El presidente Jair Bolsonaro abandonó el tono conciliador que tradicionalmente emplean los vencedores en sus discursos inaugurales y difundió la primera noticia falsa de su administración. En un discurso típico de campaña electoral, afirmó que su investidura fue "el día en que el pueblo comenzó a liberarse del socialismo", declaró el periodista Kennedy Alencar.
Por Kenendy Alencar, en tu blog – El presidente Jair Bolsonaro prescindió del tono conciliador que tradicionalmente utilizan los vencedores en sus discursos inaugurales y difundió la primera noticia falsa de su administración.
En un discurso típico de una campaña electoral, dijo que su toma de posesión fue "el día en que el pueblo comenzó a liberarse del socialismo".
Nunca ha habido socialismo en Brasil.

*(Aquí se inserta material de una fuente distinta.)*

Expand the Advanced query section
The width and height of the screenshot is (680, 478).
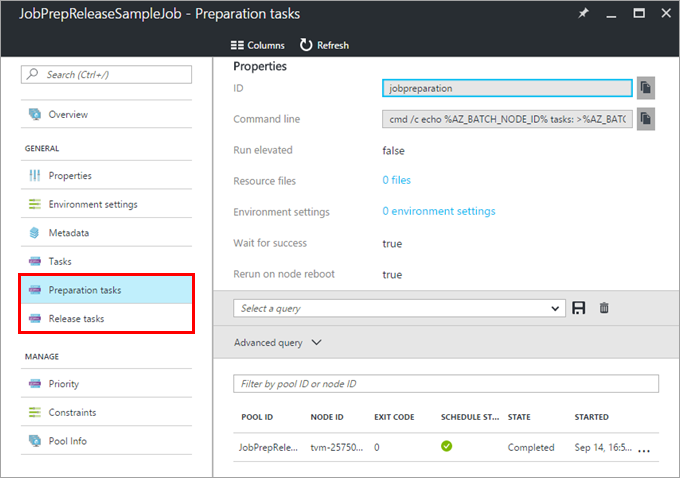click(x=278, y=342)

Es una mentira que el presidente dijo en su primer día de mandato.
Bolsonaro no bajó del podio en ninguno de los discursos que pronunció hoy.
En su primer discurso, durante su investidura oficial en el Congreso, habló de combatir la “ideología de género”.
En el segundo discurso, pronunciado desde el balcón del Palacio de Planalto, adoptó un tono agresivo, afirmando que implementaría la agenda aprobada por la mayoría en las elecciones.
"Con humildad y honor me dirijo a todos ustedes como Presidente de Brasil y me presento ante toda la nación en este día como el día en que el pueblo comenzó a liberarse del socialismo, a liberarse de la inversión de valores, del gigantismo del Estado y de la corrección política."
Sosteniendo la bandera brasileña junto a su vicepresidente, Hamilton Mourão, dijo: «Nuestra bandera nunca será roja… solo será roja si nuestra sangre es necesaria para mantenerla verde y amarilla». Fue aclamado por una multitud entusiasta, pero esta acudió en un número mucho menor del que sus aliados habían proyectado.
La prensa fue tratada irrespetuosamente, con periodistas confinados durante horas, amenazas de ser atacados por francotiradores y restricciones en la alimentación e incluso en los descansos para ir al baño.
En su primer día en el cargo, Bolsonaro demostró que su relación con la prensa será mala y que prescindirá de la rendición de cuentas a través del periodismo.
La agenda económica nunca estuvo clara.
Falta una estrategia para aprobar la reforma de las pensiones, por ejemplo. Hay demasiada improvisación.
En resumen, Bolsonaro es el político menos preparado que jamás haya ocupado la silla presidencial.